[Item coordinate data]
################

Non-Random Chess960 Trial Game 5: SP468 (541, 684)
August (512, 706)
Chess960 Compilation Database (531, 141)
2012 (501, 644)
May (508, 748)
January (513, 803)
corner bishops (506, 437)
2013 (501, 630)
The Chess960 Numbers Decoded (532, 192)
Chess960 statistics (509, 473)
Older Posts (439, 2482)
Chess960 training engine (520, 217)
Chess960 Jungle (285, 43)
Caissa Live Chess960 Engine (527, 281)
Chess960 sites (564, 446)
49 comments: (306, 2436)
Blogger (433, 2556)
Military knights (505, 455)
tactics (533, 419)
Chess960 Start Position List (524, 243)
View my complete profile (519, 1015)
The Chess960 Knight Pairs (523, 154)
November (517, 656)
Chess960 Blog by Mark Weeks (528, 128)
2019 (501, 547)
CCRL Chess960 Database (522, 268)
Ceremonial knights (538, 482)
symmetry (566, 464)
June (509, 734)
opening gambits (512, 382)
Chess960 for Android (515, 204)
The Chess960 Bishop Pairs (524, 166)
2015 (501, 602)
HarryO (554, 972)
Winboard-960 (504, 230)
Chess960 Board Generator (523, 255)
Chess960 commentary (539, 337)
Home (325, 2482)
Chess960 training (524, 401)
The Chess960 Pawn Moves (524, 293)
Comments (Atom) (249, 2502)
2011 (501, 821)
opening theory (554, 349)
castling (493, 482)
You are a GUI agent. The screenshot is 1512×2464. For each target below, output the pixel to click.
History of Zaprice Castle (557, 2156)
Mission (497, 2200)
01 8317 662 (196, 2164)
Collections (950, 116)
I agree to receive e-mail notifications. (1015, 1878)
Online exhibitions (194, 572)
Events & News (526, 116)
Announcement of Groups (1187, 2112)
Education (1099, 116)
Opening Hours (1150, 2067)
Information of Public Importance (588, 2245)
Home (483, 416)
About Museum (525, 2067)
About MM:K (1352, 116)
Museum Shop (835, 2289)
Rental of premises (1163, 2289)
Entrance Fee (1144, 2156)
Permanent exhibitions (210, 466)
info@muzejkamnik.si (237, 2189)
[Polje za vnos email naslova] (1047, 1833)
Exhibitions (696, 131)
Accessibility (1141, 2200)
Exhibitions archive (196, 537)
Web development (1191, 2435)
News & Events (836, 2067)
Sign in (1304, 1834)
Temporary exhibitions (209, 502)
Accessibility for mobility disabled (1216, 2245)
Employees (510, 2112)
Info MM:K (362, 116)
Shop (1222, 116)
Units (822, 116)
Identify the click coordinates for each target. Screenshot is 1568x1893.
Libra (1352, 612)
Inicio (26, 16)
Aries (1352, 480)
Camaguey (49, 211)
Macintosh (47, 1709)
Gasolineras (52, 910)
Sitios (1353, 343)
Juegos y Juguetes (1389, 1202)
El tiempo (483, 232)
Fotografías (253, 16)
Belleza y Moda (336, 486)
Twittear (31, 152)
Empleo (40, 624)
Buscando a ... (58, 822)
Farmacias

################

**GOAL**
Put all of the items above into a numbered list, one line per number, and leave out any blank lines.

**THE RESULT**
1. Non-Random Chess960 Trial Game 5: SP468 (541, 684)
2. August (512, 706)
3. Chess960 Compilation Database (531, 141)
4. 2012 (501, 644)
5. May (508, 748)
6. January (513, 803)
7. corner bishops (506, 437)
8. 2013 (501, 630)
9. The Chess960 Numbers Decoded (532, 192)
10. Chess960 statistics (509, 473)
11. Older Posts (439, 2482)
12. Chess960 training engine (520, 217)
13. Chess960 Jungle (285, 43)
14. Caissa Live Chess960 Engine (527, 281)
15. Chess960 sites (564, 446)
16. 49 comments: (306, 2436)
17. Blogger (433, 2556)
18. Military knights (505, 455)
19. tactics (533, 419)
20. Chess960 Start Position List (524, 243)
21. View my complete profile (519, 1015)
22. The Chess960 Knight Pairs (523, 154)
23. November (517, 656)
24. Chess960 Blog by Mark Weeks (528, 128)
25. 2019 (501, 547)
26. CCRL Chess960 Database (522, 268)
27. Ceremonial knights (538, 482)
28. symmetry (566, 464)
29. June (509, 734)
30. opening gambits (512, 382)
31. Chess960 for Android (515, 204)
32. The Chess960 Bishop Pairs (524, 166)
33. 2015 (501, 602)
34. HarryO (554, 972)
35. Winboard-960 (504, 230)
36. Chess960 Board Generator (523, 255)
37. Chess960 commentary (539, 337)
38. Home (325, 2482)
39. Chess960 training (524, 401)
40. The Chess960 Pawn Moves (524, 293)
41. Comments (Atom) (249, 2502)
42. 2011 (501, 821)
43. opening theory (554, 349)
44. castling (493, 482)
45. You are a GUI agent. The screenshot is 1512×2464. For each target below, output the pixel to click.
46. History of Zaprice Castle (557, 2156)
47. Mission (497, 2200)
48. 01 8317 662 (196, 2164)
49. Collections (950, 116)
50. I agree to receive e-mail notifications. (1015, 1878)
51. Online exhibitions (194, 572)
52. Events & News (526, 116)
53. Announcement of Groups (1187, 2112)
54. Education (1099, 116)
55. Opening Hours (1150, 2067)
56. Information of Public Importance (588, 2245)
57. Home (483, 416)
58. About Museum (525, 2067)
59. About MM:K (1352, 116)
60. Museum Shop (835, 2289)
61. Rental of premises (1163, 2289)
62. Entrance Fee (1144, 2156)
63. Permanent exhibitions (210, 466)
64. info@muzejkamnik.si (237, 2189)
65. [Polje za vnos email naslova] (1047, 1833)
66. Exhibitions (696, 131)
67. Accessibility (1141, 2200)
68. Exhibitions archive (196, 537)
69. Web development (1191, 2435)
70. News & Events (836, 2067)
71. Sign in (1304, 1834)
72. Temporary exhibitions (209, 502)
73. Accessibility for mobility disabled (1216, 2245)
74. Employees (510, 2112)
75. Info MM:K (362, 116)
76. Shop (1222, 116)
77. Units (822, 116)
78. Identify the click coordinates for each target. Screenshot is 1568x1893.
79. Libra (1352, 612)
80. Inicio (26, 16)
81. Aries (1352, 480)
82. Camaguey (49, 211)
83. Macintosh (47, 1709)
84. Gasolineras (52, 910)
85. Sitios (1353, 343)
86. Juegos y Juguetes (1389, 1202)
87. El tiempo (483, 232)
88. Fotografías (253, 16)
89. Belleza y Moda (336, 486)
90. Twittear (31, 152)
91. Empleo (40, 624)
92. Buscando a ... (58, 822)
93. Farmacias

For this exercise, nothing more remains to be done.